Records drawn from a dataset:
⟨
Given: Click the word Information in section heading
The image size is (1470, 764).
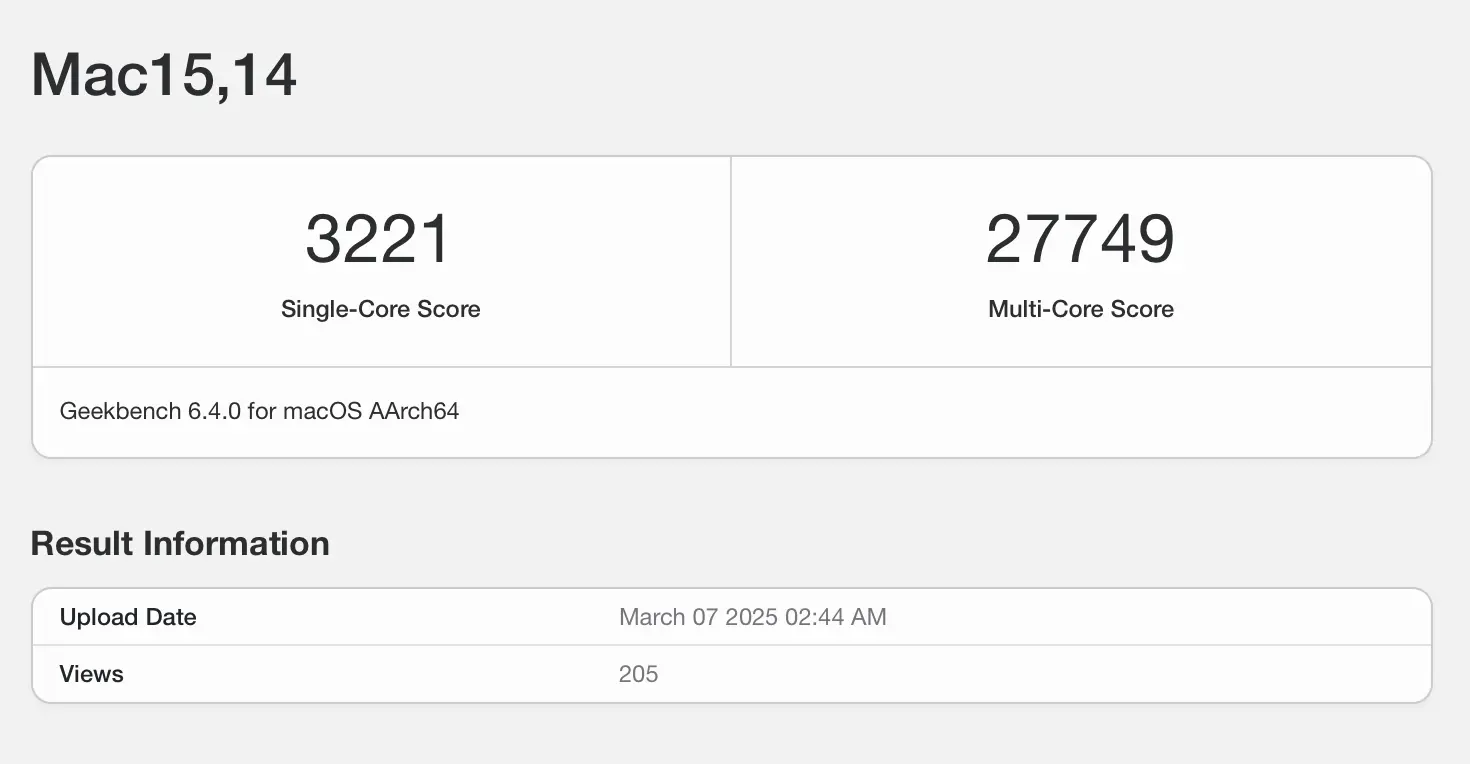Looking at the screenshot, I should 236,544.
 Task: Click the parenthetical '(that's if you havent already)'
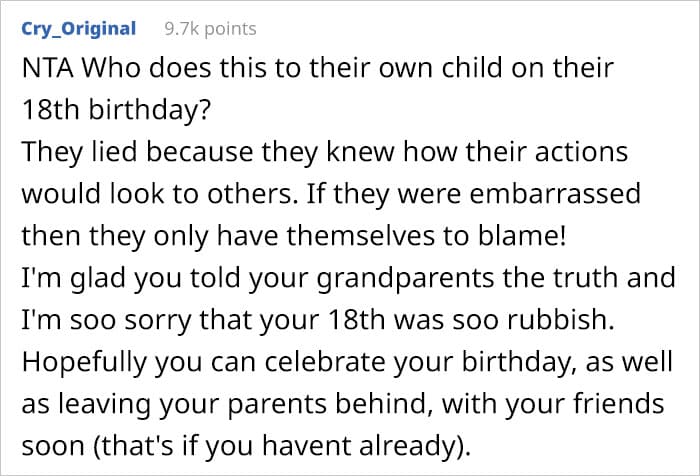pyautogui.click(x=281, y=446)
⟩
Except for pictures, copy the records above exactly.

RESPONSE AREA:
Given: Click the word Information in section heading
The image size is (1470, 764).
Looking at the screenshot, I should 236,544.
 Task: Click the parenthetical '(that's if you havent already)'
pyautogui.click(x=281, y=446)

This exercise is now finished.